After finishing the piece I simply asked A.B. what he liked and disliked about his rendition. He mentioned several negative things and then struck on the one thing that I had primarily noticed: that he stopped the harmonic flow of the piece every time he went from the end of one measure to the beginning of the next. I missed sensing that inexorable connection that energetically pushed me from the chord in one measure to the chord in the next measure.
He said that he had previously tried condensing the piece into a chorale of whole-note chords (each chord took the place of one measure). However, he had trouble because he couldn’t do it with any speed. I said that the speed was of the essence of the procedure. Ideally, each eighth note’s worth of the piece, in terms of its duration, became the duration of one of the chords of the chorale.
Since it was difficult to shift chords that quickly, I recommended to him that he play just the chord a single measure followed by the chord of the next measure, and then stop. I asked him to play the first chord as if it were a grace note going to the second chord – the latter being held longer.
This he could do.

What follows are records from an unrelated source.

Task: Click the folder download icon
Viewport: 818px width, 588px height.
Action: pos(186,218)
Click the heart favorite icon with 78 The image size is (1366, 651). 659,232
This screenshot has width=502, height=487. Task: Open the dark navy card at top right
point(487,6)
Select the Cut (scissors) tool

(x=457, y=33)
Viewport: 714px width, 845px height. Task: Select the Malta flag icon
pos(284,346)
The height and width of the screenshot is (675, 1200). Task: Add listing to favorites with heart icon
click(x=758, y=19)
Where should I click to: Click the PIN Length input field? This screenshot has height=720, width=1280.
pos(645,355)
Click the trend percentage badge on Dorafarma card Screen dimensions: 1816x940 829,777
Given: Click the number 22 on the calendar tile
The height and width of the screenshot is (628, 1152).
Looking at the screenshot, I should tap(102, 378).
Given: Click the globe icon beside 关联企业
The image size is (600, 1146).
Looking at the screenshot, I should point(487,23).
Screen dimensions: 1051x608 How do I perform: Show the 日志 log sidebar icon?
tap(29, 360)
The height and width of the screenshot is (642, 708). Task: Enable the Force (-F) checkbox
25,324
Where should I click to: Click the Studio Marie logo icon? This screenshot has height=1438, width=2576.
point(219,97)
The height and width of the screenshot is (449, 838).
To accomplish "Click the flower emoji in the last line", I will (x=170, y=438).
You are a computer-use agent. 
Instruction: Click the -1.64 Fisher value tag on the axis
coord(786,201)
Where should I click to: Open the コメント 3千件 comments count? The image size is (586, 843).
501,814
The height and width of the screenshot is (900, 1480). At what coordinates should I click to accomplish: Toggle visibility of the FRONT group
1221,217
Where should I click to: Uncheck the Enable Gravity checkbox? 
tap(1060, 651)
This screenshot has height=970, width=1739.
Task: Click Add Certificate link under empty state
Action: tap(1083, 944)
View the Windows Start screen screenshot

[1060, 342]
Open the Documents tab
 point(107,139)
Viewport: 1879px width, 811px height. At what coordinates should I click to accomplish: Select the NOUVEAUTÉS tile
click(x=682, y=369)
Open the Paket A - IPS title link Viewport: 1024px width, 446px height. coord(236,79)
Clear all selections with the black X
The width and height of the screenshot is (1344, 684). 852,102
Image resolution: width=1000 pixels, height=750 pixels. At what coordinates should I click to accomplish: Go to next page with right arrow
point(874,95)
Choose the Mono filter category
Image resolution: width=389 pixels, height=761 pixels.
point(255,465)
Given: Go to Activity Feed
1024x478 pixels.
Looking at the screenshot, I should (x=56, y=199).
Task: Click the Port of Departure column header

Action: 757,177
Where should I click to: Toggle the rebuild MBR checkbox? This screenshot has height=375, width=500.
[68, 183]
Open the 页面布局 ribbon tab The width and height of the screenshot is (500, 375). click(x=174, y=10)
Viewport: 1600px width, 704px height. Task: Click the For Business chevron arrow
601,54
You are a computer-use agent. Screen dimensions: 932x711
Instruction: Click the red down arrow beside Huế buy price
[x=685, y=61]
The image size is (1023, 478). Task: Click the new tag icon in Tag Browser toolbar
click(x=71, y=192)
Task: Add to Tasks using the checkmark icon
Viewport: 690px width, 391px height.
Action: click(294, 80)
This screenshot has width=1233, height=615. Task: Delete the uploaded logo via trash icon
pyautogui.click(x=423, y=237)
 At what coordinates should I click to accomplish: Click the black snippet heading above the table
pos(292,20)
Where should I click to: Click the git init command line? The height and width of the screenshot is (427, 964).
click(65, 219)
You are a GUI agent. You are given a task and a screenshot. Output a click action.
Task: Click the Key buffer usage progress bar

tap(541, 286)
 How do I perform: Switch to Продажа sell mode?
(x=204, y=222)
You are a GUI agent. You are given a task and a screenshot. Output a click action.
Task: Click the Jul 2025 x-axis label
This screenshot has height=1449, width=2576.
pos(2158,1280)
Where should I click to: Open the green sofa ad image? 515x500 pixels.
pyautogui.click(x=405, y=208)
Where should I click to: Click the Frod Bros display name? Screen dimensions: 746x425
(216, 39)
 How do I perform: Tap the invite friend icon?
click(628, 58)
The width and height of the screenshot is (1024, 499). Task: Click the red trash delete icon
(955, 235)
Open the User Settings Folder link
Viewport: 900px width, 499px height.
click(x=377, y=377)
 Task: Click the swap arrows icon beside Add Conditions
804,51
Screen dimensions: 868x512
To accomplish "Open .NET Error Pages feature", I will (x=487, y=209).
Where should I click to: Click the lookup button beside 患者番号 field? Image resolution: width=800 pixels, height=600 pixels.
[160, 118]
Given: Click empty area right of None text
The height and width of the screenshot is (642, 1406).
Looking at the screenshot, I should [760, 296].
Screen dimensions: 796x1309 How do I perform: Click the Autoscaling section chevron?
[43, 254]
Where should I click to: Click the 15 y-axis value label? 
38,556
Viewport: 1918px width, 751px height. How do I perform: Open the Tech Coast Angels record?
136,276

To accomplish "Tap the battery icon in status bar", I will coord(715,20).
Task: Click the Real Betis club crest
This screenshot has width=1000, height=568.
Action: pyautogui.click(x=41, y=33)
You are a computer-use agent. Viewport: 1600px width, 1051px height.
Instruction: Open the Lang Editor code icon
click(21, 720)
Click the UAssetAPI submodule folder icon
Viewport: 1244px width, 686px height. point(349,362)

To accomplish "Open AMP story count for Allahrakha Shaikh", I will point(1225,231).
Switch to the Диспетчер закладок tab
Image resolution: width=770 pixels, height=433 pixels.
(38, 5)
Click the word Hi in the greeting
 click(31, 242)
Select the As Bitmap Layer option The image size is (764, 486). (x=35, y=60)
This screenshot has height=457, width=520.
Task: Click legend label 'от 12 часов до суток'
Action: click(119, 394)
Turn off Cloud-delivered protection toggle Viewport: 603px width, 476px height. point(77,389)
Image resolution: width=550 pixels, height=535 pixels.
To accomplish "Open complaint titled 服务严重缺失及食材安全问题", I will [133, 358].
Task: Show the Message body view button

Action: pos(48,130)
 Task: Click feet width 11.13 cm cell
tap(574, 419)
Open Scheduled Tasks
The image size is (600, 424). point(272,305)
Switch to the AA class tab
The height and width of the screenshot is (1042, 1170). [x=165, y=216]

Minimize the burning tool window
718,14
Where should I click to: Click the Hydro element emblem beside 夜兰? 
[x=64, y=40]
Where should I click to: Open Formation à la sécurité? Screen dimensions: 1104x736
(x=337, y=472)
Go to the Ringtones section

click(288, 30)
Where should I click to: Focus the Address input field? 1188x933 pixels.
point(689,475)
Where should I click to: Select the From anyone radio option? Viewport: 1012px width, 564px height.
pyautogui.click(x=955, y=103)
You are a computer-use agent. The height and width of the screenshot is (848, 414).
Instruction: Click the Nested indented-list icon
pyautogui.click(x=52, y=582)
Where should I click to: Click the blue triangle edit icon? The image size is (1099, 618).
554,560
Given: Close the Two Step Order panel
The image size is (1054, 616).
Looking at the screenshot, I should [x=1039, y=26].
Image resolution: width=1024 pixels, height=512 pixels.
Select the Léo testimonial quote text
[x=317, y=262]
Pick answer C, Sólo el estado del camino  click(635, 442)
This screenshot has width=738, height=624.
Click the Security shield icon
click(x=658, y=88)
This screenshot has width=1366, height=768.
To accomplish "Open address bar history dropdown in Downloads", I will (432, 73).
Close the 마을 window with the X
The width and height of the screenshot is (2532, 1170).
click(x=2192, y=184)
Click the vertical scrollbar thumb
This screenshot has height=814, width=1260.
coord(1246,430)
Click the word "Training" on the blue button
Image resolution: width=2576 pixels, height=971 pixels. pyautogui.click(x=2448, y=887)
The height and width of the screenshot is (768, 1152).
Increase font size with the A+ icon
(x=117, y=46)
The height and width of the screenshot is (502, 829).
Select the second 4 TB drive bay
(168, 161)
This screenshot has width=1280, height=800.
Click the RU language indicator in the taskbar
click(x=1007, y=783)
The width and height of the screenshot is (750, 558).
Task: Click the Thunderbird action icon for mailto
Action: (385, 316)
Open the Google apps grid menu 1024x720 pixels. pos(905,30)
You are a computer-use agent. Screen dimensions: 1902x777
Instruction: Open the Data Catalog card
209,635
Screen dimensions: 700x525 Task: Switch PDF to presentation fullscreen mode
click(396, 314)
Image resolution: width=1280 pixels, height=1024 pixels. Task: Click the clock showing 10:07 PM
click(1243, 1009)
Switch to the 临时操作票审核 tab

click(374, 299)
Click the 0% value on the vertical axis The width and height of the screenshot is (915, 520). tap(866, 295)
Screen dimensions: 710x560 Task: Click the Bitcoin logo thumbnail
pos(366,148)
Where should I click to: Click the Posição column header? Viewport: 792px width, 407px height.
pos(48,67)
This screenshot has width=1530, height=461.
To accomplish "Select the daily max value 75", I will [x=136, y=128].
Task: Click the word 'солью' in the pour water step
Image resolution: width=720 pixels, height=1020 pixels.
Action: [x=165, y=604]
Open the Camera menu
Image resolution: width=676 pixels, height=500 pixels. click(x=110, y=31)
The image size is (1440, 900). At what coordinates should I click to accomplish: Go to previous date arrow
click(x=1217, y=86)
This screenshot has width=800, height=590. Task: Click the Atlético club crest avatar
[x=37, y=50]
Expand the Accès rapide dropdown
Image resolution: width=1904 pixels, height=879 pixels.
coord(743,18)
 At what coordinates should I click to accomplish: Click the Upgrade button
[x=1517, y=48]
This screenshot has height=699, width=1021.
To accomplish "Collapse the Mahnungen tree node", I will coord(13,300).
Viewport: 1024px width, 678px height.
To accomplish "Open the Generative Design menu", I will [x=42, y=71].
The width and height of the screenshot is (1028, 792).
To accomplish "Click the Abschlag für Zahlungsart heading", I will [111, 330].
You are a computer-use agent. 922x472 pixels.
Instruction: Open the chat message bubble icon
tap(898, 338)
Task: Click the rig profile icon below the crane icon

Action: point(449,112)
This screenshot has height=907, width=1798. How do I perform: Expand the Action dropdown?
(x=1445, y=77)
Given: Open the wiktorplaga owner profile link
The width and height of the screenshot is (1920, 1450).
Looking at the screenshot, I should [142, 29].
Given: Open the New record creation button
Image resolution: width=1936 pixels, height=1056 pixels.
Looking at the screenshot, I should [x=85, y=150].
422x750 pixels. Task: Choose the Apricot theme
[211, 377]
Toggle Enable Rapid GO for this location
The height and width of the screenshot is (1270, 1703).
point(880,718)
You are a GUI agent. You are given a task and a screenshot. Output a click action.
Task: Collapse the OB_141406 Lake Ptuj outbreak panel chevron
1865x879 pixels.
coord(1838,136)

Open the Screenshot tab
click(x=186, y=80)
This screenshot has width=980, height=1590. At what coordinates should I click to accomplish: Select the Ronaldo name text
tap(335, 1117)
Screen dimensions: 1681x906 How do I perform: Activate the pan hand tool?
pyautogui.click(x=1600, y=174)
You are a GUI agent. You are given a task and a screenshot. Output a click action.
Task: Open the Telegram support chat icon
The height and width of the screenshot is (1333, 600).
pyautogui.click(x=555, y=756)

We repeated the process for each measure going into its next measure.
Now that we had merged two amino acids into a somewhat longer chain of molecules, I asked him to play as written, while I, in the higher treble, waited until he was near the end , but not at the very end, of one measure only then played the chord of that measure as a grace note followed the next measure’s chord. Only I would get to the second chord before he finished playing the current measure. That anticipation of my chord connection gave him the necessary push and energy to keep the piece’s harmonic flow going across the bar line. Then I would remain silent at the second piano until he reached nearly to the end of the new measure at which point I would break in with the chord of the new ‘current’ measure played as a grace note to the chord that governed the measure that was about to start. And so on.
A.B. remained worried in particular that the pinkie sixteenth note in the right hand at the end of each measure does not connect smoothly to the next sixteenth note in the left hand at the beginning of the next measure.
His default solution was to figure out exactly how he wants his pinkie to play that note. I solved his issue by stepping entirely around his approach. As he played the piece I sang “la la la…”, but starting with 6th 7th and 8th sixteenth notes of one measure and ended with the fifth sixteenth note of the next measure. on notes to the first note. I then waited too the 6th note of the new measure and began the process of again singing along for 3 + 5 or 8 notes.
In the form I was singing it, with the way I was grouping the notes that I sung versus those I did not sing, I purposely glossing over the connection between the two notes on either side of the bar lines.. It happens automatically. By spreading a solder, or flux over the end of one measure and the beginning of the next, I effectively made less important the connection of the bar line.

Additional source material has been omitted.